=== Task instructions ===
Return the lines of the listing below verbatim, from the line containing "The image size is (1568, 510)." through the line containing "Looking at the screenshot, I should (x=1221, y=427).", both included.

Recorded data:
========================

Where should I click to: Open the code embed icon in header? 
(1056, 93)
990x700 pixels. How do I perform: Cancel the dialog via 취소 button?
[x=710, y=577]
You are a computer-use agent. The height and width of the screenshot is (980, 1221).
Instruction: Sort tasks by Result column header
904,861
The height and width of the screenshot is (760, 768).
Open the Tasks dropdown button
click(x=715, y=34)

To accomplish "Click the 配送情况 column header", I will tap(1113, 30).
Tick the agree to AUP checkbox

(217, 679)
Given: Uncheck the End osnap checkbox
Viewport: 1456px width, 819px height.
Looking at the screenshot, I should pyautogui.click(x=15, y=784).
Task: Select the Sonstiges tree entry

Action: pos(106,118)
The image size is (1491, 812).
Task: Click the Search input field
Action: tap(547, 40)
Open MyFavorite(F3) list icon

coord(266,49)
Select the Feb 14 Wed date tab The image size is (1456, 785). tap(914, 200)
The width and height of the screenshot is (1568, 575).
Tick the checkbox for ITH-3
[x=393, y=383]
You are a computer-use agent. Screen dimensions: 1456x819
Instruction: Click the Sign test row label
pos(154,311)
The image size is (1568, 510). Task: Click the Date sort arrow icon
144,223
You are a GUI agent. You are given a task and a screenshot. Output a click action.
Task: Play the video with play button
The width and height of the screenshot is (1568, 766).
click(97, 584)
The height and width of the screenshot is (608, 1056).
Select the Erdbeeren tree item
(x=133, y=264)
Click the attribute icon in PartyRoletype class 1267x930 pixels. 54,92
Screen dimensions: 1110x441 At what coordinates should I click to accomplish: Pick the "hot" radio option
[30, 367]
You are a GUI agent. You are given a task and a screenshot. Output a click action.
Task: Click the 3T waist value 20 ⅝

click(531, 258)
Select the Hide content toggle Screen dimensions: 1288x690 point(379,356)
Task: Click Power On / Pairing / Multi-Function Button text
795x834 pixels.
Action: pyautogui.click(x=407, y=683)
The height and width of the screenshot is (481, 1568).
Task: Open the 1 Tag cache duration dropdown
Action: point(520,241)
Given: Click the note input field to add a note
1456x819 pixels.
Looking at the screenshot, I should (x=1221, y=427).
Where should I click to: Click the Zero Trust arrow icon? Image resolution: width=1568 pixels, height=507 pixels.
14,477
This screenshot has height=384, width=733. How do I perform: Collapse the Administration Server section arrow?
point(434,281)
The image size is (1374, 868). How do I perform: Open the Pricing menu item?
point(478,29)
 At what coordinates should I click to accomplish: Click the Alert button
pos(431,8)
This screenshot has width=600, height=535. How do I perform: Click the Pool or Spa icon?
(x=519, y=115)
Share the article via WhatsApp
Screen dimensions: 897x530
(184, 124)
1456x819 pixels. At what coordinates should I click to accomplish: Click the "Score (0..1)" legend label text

========================

=== Correct response ===
The image size is (1568, 510). Task: Click the Date sort arrow icon
144,223
You are a GUI agent. You are given a task and a screenshot. Output a click action.
Task: Play the video with play button
The width and height of the screenshot is (1568, 766).
click(97, 584)
The height and width of the screenshot is (608, 1056).
Select the Erdbeeren tree item
(x=133, y=264)
Click the attribute icon in PartyRoletype class 1267x930 pixels. 54,92
Screen dimensions: 1110x441 At what coordinates should I click to accomplish: Pick the "hot" radio option
[30, 367]
You are a GUI agent. You are given a task and a screenshot. Output a click action.
Task: Click the 3T waist value 20 ⅝

click(531, 258)
Select the Hide content toggle Screen dimensions: 1288x690 point(379,356)
Task: Click Power On / Pairing / Multi-Function Button text
795x834 pixels.
Action: pyautogui.click(x=407, y=683)
The height and width of the screenshot is (481, 1568).
Task: Open the 1 Tag cache duration dropdown
Action: point(520,241)
Given: Click the note input field to add a note
1456x819 pixels.
Looking at the screenshot, I should (x=1221, y=427).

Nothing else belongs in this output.